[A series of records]

## start

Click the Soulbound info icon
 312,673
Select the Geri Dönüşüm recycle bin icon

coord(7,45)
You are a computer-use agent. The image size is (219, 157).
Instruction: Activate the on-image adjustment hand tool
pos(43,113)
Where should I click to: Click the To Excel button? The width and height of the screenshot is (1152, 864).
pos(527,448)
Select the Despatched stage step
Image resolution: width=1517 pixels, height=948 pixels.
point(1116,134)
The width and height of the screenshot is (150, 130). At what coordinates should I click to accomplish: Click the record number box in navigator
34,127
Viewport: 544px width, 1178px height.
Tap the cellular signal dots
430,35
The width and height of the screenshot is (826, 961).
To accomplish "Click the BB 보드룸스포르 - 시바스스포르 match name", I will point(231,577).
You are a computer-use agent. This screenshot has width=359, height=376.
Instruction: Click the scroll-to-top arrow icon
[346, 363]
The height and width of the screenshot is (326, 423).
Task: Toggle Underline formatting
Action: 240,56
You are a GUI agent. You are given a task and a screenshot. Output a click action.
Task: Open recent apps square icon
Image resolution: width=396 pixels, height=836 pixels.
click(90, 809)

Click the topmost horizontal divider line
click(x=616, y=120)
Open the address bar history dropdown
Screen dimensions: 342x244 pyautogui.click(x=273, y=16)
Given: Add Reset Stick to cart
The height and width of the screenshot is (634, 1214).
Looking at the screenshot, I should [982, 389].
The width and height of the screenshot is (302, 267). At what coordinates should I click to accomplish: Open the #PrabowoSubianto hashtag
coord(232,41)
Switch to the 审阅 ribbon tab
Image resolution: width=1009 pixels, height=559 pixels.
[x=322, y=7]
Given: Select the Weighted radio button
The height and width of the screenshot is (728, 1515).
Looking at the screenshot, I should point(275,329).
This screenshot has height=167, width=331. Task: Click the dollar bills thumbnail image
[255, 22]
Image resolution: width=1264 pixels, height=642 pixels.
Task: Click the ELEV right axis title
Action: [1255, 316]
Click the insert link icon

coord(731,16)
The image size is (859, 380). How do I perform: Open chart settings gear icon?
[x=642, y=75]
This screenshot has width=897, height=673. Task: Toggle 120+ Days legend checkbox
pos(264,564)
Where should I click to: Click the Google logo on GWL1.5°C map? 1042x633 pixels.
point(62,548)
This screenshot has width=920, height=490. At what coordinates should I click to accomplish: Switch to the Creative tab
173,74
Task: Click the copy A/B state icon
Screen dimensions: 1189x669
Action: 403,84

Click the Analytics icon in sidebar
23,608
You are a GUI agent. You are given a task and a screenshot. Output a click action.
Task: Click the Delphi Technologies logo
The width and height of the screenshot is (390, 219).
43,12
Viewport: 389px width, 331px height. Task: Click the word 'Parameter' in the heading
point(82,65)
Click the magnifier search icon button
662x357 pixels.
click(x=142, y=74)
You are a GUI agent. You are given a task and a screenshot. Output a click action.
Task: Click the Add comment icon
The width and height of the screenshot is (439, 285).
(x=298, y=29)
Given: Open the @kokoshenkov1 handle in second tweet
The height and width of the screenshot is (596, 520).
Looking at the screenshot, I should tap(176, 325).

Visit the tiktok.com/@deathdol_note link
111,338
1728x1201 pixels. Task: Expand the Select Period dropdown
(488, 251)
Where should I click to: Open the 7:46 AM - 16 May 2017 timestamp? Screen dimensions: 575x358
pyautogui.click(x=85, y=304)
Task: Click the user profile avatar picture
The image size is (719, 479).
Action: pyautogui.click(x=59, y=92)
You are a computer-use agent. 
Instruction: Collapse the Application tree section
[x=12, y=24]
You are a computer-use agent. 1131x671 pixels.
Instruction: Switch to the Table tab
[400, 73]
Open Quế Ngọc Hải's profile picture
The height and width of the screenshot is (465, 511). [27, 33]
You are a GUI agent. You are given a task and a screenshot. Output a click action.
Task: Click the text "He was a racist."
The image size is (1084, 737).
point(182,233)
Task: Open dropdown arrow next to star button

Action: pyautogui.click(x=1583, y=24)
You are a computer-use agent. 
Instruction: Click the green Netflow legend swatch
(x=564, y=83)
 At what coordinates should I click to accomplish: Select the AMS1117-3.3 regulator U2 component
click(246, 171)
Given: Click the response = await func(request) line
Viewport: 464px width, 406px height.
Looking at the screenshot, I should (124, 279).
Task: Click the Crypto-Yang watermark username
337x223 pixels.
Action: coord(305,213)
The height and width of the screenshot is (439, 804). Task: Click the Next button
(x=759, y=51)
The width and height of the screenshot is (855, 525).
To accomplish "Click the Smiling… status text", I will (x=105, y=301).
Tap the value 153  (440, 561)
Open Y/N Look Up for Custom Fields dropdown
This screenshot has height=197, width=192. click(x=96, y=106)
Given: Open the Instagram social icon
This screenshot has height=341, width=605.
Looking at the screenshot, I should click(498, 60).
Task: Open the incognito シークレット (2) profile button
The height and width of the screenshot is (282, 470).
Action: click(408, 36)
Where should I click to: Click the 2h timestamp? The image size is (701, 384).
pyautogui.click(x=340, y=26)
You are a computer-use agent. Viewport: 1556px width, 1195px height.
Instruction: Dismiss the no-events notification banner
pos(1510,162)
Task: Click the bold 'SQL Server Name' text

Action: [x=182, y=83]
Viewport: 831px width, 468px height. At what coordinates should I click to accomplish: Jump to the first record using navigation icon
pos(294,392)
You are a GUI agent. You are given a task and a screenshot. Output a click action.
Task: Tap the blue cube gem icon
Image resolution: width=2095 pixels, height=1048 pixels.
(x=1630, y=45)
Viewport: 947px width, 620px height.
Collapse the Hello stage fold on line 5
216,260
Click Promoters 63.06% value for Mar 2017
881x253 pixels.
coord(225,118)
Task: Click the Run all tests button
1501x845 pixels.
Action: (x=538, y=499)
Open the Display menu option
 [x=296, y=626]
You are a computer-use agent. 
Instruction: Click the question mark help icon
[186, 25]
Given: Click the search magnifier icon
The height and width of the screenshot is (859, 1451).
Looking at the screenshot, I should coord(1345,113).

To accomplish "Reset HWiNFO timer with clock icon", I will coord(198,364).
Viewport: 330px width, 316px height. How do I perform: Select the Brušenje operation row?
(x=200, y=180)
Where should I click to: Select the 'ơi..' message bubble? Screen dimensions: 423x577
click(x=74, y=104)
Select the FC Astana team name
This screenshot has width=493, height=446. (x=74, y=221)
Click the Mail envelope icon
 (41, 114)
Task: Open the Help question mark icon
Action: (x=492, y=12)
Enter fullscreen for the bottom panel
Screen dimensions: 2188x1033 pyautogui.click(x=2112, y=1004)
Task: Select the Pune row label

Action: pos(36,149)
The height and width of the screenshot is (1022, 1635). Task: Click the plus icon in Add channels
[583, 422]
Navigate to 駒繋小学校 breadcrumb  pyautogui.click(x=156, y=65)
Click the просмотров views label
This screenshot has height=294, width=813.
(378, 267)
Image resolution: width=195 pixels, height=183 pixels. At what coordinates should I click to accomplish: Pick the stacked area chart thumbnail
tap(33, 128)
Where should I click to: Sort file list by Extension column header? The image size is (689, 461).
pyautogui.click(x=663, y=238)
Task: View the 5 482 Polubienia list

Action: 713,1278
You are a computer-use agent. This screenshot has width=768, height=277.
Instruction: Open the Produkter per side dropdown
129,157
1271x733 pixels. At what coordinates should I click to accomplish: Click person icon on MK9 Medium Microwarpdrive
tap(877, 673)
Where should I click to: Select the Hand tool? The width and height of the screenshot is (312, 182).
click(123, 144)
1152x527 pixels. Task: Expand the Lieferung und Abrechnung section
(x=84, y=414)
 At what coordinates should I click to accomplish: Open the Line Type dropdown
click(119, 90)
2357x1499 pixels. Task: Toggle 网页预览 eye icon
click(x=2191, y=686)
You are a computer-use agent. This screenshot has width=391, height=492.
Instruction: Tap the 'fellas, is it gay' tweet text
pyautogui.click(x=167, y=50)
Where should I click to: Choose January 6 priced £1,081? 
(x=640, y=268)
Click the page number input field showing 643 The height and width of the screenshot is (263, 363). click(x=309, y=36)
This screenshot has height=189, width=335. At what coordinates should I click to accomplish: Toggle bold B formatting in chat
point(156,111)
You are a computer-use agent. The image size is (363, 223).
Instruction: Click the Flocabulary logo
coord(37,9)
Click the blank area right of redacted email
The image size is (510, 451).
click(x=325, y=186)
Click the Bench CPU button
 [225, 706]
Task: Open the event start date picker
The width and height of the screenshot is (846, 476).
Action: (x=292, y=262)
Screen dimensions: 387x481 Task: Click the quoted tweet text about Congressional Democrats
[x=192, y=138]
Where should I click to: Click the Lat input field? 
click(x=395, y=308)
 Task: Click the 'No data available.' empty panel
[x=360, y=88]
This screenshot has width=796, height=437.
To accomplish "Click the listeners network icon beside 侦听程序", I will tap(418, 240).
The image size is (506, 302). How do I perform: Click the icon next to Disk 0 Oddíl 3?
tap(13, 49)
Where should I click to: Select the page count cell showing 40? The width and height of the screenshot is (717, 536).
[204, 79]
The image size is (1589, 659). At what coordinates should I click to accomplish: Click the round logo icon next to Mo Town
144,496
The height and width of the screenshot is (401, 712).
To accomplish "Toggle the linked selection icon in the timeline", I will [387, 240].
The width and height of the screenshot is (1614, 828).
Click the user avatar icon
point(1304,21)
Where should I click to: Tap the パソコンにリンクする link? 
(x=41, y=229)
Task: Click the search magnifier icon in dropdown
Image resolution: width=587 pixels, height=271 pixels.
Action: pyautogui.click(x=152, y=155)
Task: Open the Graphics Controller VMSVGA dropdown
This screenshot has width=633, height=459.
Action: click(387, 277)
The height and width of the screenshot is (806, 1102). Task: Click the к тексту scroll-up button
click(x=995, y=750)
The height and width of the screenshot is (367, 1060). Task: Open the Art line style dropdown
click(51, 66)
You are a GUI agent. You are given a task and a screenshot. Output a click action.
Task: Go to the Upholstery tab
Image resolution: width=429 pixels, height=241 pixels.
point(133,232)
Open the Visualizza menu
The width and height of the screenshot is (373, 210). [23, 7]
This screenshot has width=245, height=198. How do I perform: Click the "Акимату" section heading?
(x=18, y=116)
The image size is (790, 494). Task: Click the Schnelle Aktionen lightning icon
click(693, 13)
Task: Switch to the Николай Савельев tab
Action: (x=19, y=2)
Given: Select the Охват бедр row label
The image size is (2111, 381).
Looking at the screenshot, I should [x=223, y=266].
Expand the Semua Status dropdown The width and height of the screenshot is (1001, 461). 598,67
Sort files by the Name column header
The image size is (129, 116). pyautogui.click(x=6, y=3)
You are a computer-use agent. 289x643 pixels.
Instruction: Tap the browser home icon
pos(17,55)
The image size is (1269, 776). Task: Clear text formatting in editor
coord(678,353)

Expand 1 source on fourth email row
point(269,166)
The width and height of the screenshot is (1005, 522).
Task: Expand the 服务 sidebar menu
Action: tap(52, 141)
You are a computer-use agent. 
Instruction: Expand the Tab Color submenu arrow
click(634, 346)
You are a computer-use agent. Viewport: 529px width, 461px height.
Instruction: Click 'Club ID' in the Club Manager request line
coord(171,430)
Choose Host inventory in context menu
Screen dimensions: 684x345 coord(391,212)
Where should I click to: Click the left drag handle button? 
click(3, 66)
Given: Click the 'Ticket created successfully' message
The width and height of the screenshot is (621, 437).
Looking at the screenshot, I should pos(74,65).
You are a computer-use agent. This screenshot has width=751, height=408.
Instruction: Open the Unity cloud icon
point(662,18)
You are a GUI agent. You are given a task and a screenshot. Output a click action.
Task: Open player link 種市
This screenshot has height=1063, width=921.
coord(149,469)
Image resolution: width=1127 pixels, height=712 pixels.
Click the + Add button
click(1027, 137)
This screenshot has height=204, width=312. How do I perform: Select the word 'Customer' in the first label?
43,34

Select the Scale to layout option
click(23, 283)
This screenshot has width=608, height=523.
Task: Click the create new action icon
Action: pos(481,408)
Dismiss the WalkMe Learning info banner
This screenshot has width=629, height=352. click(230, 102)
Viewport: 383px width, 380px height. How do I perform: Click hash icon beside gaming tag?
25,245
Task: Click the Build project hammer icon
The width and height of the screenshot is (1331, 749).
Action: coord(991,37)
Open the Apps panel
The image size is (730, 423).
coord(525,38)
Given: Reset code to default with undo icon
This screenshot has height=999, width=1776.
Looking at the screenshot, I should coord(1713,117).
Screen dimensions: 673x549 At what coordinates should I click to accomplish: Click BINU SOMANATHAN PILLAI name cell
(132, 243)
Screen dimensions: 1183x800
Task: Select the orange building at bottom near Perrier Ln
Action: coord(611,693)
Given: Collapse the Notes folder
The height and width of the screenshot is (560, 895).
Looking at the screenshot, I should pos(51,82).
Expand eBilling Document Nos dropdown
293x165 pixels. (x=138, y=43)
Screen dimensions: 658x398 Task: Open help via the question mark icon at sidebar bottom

## end

What to work on >> Gather every line of the records above that contains the word "logo". Copy each one in full.

Reply >>
Where should I click to: Click the Google logo on GWL1.5°C map? 1042x633 pixels.
Task: Click the Delphi Technologies logo
Instruction: Click the Flocabulary logo
The image size is (1589, 659). At what coordinates should I click to accomplish: Click the round logo icon next to Mo Town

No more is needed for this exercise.